Simulations of the effects of tin composition gradients on the superconducting properties of Nb3Sn conductors

TL;DR

This study uses simulations to analyze how tin composition gradients in Nb3Sn superconductors affect their magnetic and current-carrying properties, revealing that minimizing these gradients can significantly improve performance.

Contribution

The paper introduces a simulation method to evaluate the impact of tin gradients on superconducting properties, providing insights for optimizing Nb3Sn conductor fabrication.

Findings

Tin gradients have minor effects on Kramer plot shapes.

Tin gradients significantly reduce critical current density Jc.

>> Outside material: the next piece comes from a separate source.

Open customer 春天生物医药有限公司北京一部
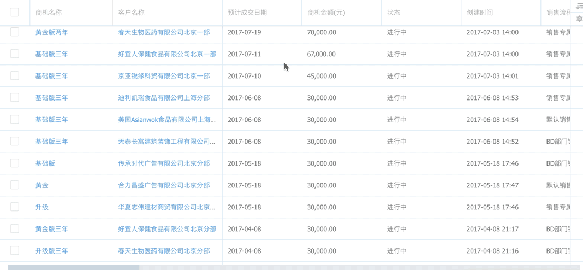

Extrapolated irreversibility fields closely match a weighted average of properties.

Abstract

In powder-in-tube (PIT) Nb3Sn composites, the A15 phase forms between a central tin-rich core and a coaxial Nb tube, thus causing the tin content and superconducting properties to vary with radius across the A15 layer. Since this geometry is also ideal for magnetic characterization of the superconducting properties with the field parallel to the tube axis, a system of concentric shells with varying tin content was used to simulate the superconducting properties, the overall severity of the Sn composition gradient being defined by an index N. Using well-known scaling relationships and property trends developed in an earlier experimental study, the critical current density for each shell was calculated, and from this the magnetic moment of each shell was found. By summing these moments, experimentally measured properties such as pinning-force curves and Kramer plots could be simulated. We found that different tin profiles have only a minor effect on the shape of Kramer plots, but a pronounced effect on the irreversibility fields defined by the extrapolation of Kramer plots. In fact, these extrapolated values H_K are very close to a weighted average of the superconducting properties across the layer for all N. The difference between H_K and the upper critical field commonly seen in experiments is a direct consequence of the different ways measurements probe the simulated Sn gradients. Sn gradients were found to be significantly deleterious to the critical current density Jc, since reductions to both the elementary pinning force and the flux pinning scaling field H_K compound the reduction in Jc. The simulations show that significant gains in Jc of Nb3Sn strands might be realized by circumventing strong compositional gradients of tin.